Some people are hesitant to try Fatman’s creation without getting an idea of what they’re getting into.

“People would always asked my dad what they tasted like,” David said, “and one day he said, ‘Stupid, what do you think they taste like? Pickles!’ Finally, one day a woman asked, and my father told her they tasted like ice cream. That’s become a family joke.”

Now that the Atkins pickles are no more, the Austins use Vlasic dills purchased in 5-gallon tubs.

“It takes a good, hard month of preparation to put this pickle frying marathon on every year,” David said. “And then there’s the standing all day and leaning over the deep fryer. If it wasn’t for the guys at the Masonic lodge helping, we just couldn’t do it all. We typically fry 10,000 pickle slices for PickleFest.”

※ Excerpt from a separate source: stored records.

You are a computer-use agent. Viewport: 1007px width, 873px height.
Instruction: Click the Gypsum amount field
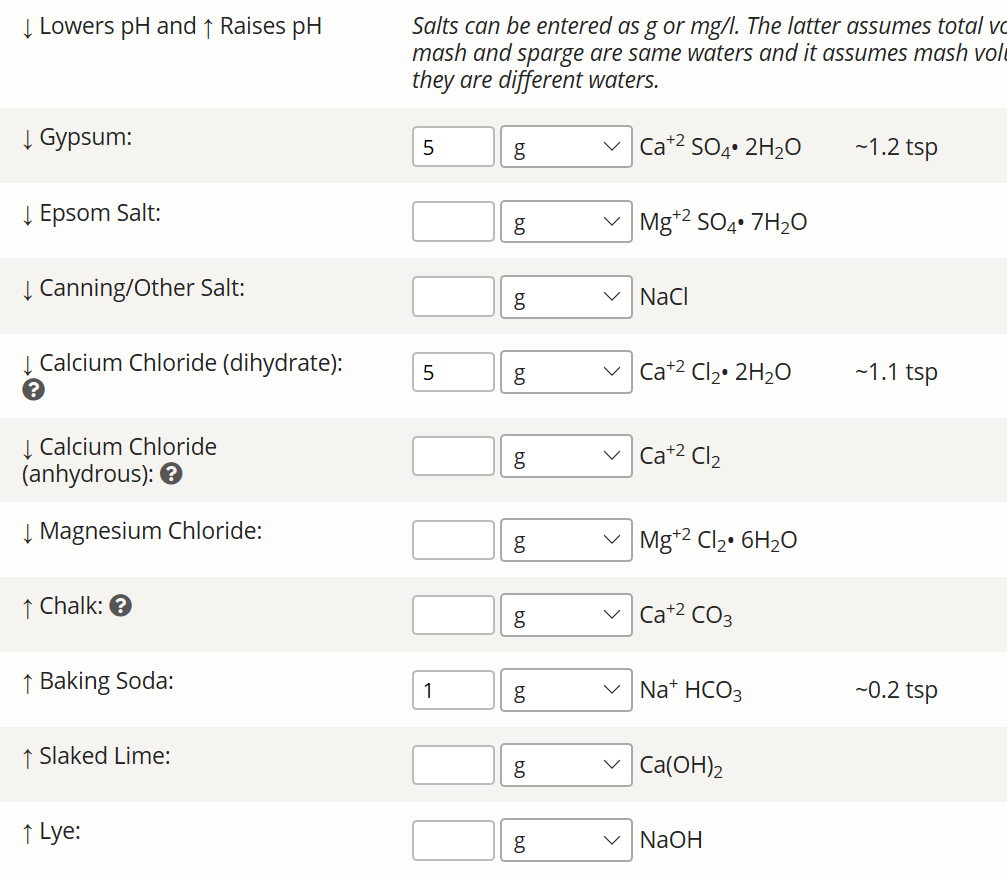[x=453, y=147]
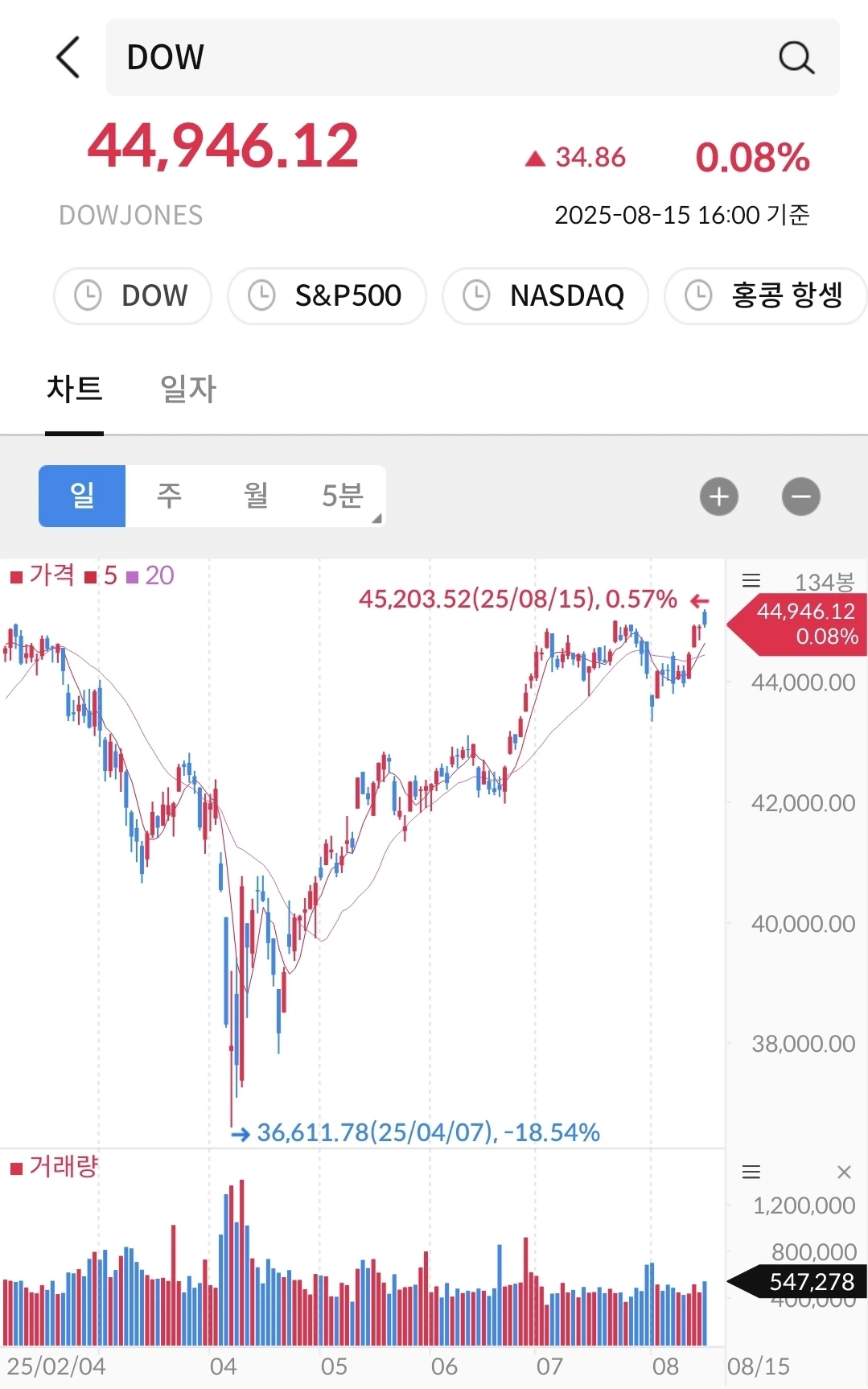Toggle the 20-day moving average legend
The height and width of the screenshot is (1389, 868).
[150, 575]
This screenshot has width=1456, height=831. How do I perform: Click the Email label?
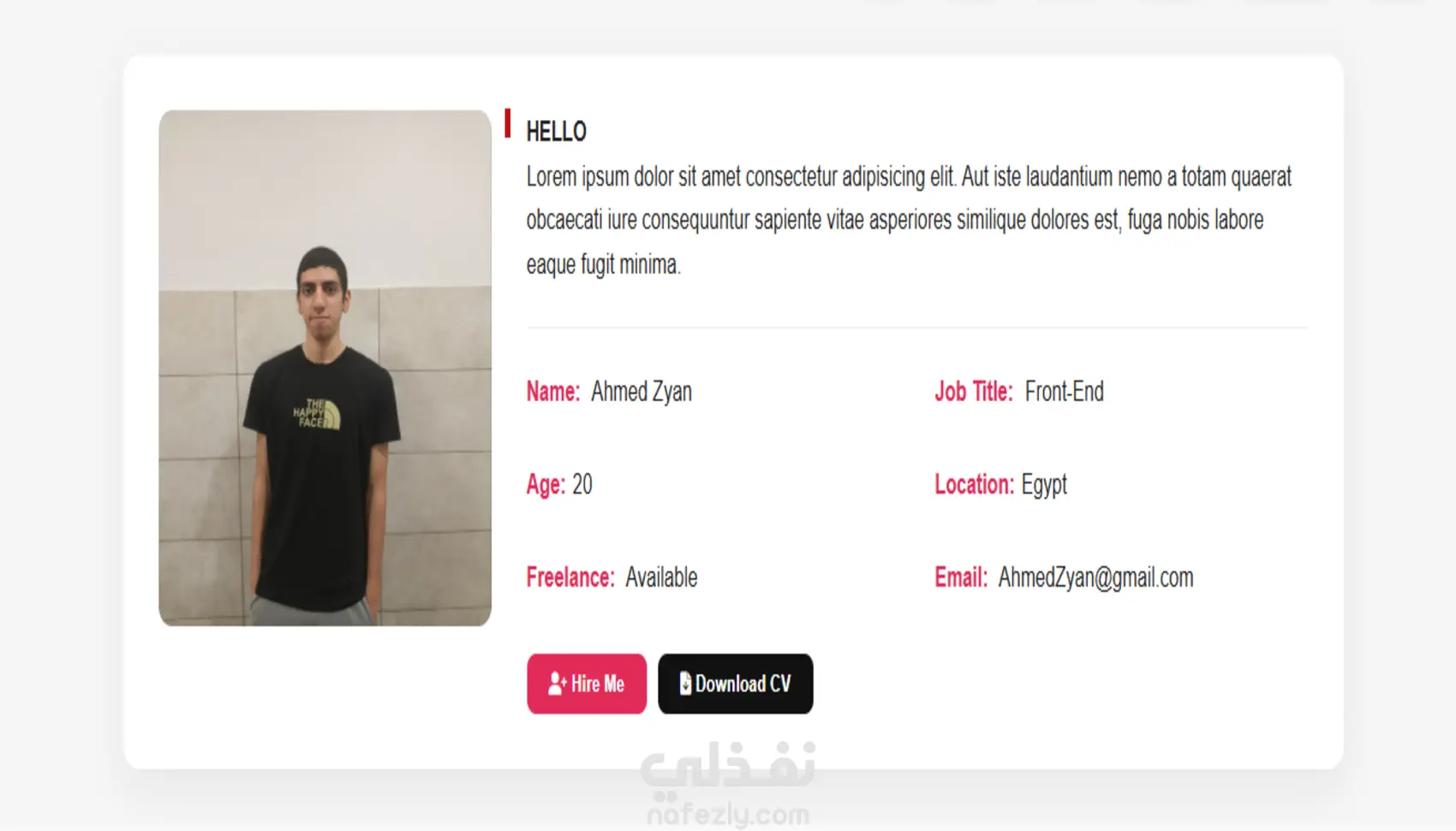point(961,577)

All the proceeds from the pickle sales, $3,300 from this year’s sales, are directed to and dispersed by Atkins Masonic Lodge 172 to support the charities close to the heart of Fatman and his family.

The family enterprise has entered into the modern age, somewhat, with the opening of a Facebook fan page.

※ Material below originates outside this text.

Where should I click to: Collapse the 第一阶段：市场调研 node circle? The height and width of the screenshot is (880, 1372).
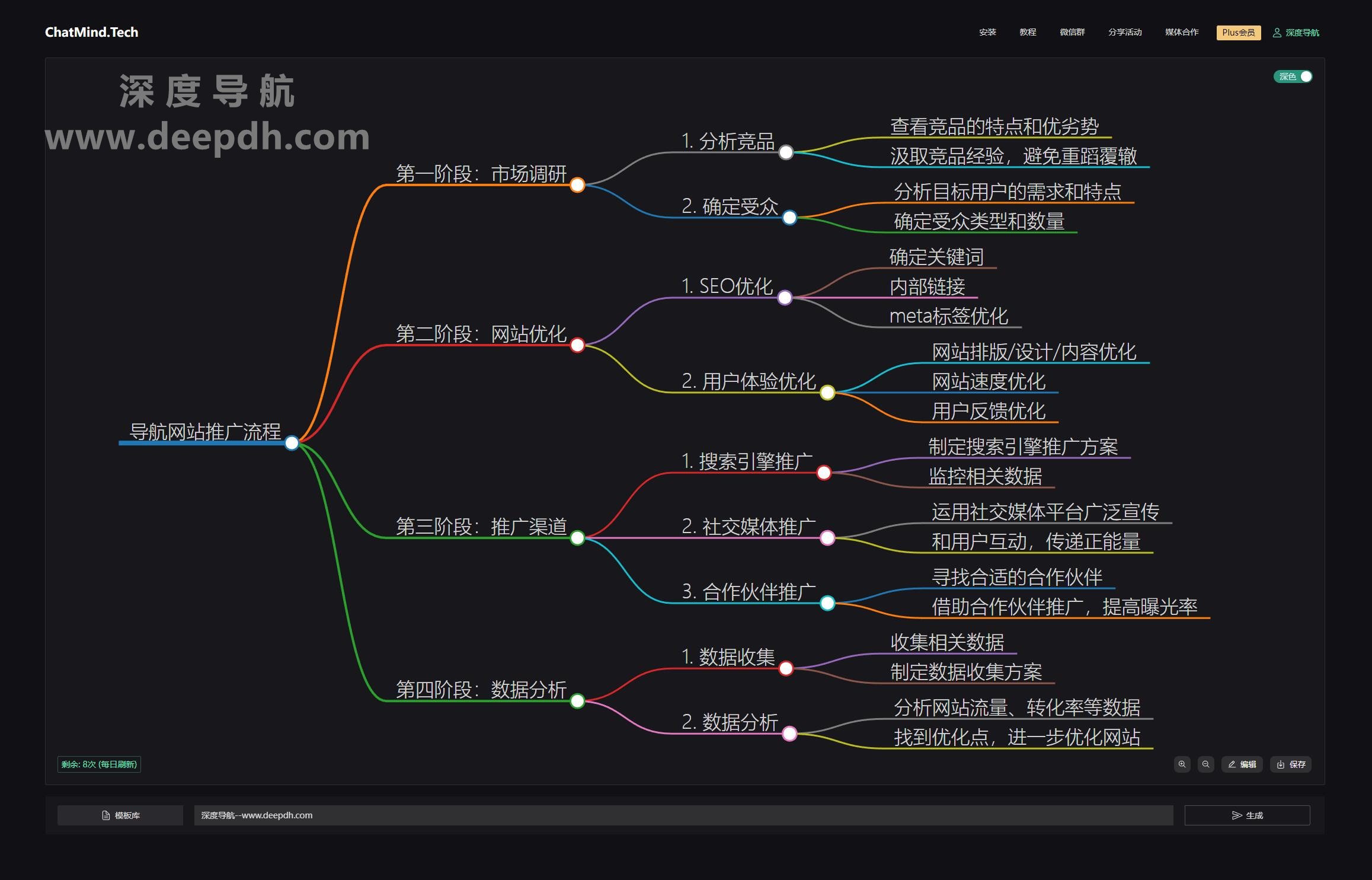pos(577,185)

“We recently celebrated our 1,000th member,” David said. “People have shared such wonderful memories about my dad on that page.”

The pickle is still king in Atkins, and the local economy continues to profit from PickleFest, where a preponderance of pickle-related endeavors such as the pickle-eating and pickle-juice-drinking contests draw the natives home and the curious from far and wide.

Nearly inhaling the delicacy, Jagger Hendrix and Molly Gibson, members of the Atkins Red Devil softball team, were on a rush to leave town for a game.

“But we couldn’t leave without eating our pickles,” Gibson said. “We’ve been eating them since we were, like, babies.”

“There’s other people who make these, but they don’t compare,” Gibson added.

Her companion agreed.

“There’s absolutely no comparison,” Hendrix said.

“It’s what our family is known for,” David said.

Fatman’s Original Fried Dill Pickles will be sold at the 64 Galore Yard Sale slated for Friday, Aug. 12, through Sunday, Aug. 14, at Mrs. Fatman’s home 3 miles east of Atkins.

“We’ll have our banner up, so you can find us,” David said. “Even if you don’t want pickles, stop by and visit if you get the chance. We’re always glad to see everyone.”

Fatman’s Favorite Barbecue Sauce

Ingredients:

1 1/2 pounds leftover pork or beef roast, chopped

2 cups ketchup

4 dashed Lea & Perrins Worcestershire Sauce

1 tablespoon Wright’s Liquid Smoke

4-8 dashes Louisiana Hot Sauce (add to personal taste)

Directions:

Stir all ingredients together and cook on medium heat until hot. Makes about 6 servings.

Ice Box Pickles

Submitted by Sue Austin

Ingredients:

Approximately 4 cups cucumbers, sliced into chips

1 green bell pepper, chopped

1 1/2 cups sliced onions

1 tablespoon celery seed

2 cups white sugar

White vinegar, quantity needed to fill jars

Directions:

Fill canning jars with cucumbers, peppers, onions, celery seed and sugar, cover with vinegar, seal and place in refrigerator for 2 days. Remove from refrigerator and eat. Refrigerate uneaten portion. Makes 1/2 gallon.